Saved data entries

Start of Block

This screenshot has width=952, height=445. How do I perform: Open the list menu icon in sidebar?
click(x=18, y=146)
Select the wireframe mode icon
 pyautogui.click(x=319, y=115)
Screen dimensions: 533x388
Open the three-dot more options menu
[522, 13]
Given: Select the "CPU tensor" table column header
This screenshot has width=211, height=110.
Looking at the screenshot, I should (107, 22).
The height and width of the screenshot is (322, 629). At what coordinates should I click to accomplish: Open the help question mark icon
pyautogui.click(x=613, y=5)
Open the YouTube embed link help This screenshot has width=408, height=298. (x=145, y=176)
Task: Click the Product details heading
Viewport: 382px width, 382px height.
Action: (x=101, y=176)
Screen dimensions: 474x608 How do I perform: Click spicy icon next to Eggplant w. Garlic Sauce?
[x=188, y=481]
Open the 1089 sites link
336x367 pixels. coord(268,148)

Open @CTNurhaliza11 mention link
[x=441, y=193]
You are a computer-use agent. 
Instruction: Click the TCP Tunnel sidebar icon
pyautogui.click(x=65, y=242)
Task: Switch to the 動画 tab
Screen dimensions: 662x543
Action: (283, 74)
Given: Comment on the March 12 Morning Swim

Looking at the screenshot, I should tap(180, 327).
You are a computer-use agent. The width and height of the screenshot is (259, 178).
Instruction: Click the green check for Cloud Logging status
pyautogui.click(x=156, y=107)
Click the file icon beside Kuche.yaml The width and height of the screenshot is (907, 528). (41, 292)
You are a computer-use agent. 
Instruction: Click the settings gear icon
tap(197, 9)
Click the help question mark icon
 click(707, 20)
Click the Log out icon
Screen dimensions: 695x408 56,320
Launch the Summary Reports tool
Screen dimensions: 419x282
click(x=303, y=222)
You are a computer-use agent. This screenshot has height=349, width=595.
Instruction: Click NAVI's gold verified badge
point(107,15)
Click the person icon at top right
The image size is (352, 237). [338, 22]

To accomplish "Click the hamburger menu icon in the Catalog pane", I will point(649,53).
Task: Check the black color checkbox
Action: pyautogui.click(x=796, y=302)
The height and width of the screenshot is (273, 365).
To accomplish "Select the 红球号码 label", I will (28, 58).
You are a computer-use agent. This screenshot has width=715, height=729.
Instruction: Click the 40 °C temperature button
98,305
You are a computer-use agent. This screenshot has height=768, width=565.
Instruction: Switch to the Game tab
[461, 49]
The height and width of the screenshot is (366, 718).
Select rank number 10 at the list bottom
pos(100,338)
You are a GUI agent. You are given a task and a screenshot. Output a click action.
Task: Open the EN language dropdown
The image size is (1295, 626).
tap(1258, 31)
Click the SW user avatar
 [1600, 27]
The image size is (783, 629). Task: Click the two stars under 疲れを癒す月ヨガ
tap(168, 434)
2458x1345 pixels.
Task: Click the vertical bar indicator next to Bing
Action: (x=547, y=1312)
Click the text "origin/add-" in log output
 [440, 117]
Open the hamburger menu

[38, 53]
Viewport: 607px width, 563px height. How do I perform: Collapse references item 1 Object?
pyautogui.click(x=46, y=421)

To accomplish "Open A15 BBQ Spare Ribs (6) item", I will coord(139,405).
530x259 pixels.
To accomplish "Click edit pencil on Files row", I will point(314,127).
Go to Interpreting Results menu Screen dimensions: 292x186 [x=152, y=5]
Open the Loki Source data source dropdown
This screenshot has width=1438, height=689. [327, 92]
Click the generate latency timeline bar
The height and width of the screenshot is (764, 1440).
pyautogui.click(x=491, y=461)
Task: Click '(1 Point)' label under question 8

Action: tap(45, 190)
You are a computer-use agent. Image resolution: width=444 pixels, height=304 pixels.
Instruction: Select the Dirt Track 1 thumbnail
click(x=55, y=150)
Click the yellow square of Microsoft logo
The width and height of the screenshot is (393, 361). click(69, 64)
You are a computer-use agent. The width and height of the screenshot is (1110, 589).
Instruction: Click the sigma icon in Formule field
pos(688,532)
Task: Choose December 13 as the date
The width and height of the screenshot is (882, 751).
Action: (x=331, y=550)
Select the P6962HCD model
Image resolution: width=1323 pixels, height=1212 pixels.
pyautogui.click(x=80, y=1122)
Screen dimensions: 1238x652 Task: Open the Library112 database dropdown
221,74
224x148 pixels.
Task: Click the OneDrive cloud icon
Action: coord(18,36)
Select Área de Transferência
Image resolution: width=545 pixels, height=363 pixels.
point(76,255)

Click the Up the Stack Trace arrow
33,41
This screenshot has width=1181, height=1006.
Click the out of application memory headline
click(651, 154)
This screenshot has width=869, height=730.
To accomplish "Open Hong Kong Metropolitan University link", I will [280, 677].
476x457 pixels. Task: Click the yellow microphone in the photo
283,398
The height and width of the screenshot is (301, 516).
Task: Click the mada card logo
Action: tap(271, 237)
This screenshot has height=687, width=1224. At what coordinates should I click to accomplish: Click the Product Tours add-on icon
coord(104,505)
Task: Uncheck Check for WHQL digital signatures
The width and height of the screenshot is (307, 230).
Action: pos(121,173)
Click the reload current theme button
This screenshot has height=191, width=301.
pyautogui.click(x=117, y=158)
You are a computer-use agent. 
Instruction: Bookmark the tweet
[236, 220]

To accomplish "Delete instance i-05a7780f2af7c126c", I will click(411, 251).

End of Block

What to do
The lines above, starting at the one with "Click the generate latency timeline bar" and ending at the one with "Click the reload current theme button", are the only ones to return, exactly as written.

Problem solution
Click the generate latency timeline bar
The height and width of the screenshot is (764, 1440).
pyautogui.click(x=491, y=461)
Task: Click '(1 Point)' label under question 8

Action: tap(45, 190)
You are a computer-use agent. Image resolution: width=444 pixels, height=304 pixels.
Instruction: Select the Dirt Track 1 thumbnail
click(x=55, y=150)
Click the yellow square of Microsoft logo
The width and height of the screenshot is (393, 361). click(69, 64)
You are a computer-use agent. The width and height of the screenshot is (1110, 589).
Instruction: Click the sigma icon in Formule field
pos(688,532)
Task: Choose December 13 as the date
The width and height of the screenshot is (882, 751).
Action: (x=331, y=550)
Select the P6962HCD model
Image resolution: width=1323 pixels, height=1212 pixels.
pyautogui.click(x=80, y=1122)
Screen dimensions: 1238x652 Task: Open the Library112 database dropdown
221,74
224x148 pixels.
Task: Click the OneDrive cloud icon
Action: coord(18,36)
Select Área de Transferência
Image resolution: width=545 pixels, height=363 pixels.
point(76,255)

Click the Up the Stack Trace arrow
33,41
This screenshot has width=1181, height=1006.
Click the out of application memory headline
click(651, 154)
This screenshot has width=869, height=730.
To accomplish "Open Hong Kong Metropolitan University link", I will [280, 677].
476x457 pixels. Task: Click the yellow microphone in the photo
283,398
The height and width of the screenshot is (301, 516).
Task: Click the mada card logo
Action: tap(271, 237)
This screenshot has height=687, width=1224. At what coordinates should I click to accomplish: Click the Product Tours add-on icon
coord(104,505)
Task: Uncheck Check for WHQL digital signatures
The width and height of the screenshot is (307, 230).
Action: pos(121,173)
Click the reload current theme button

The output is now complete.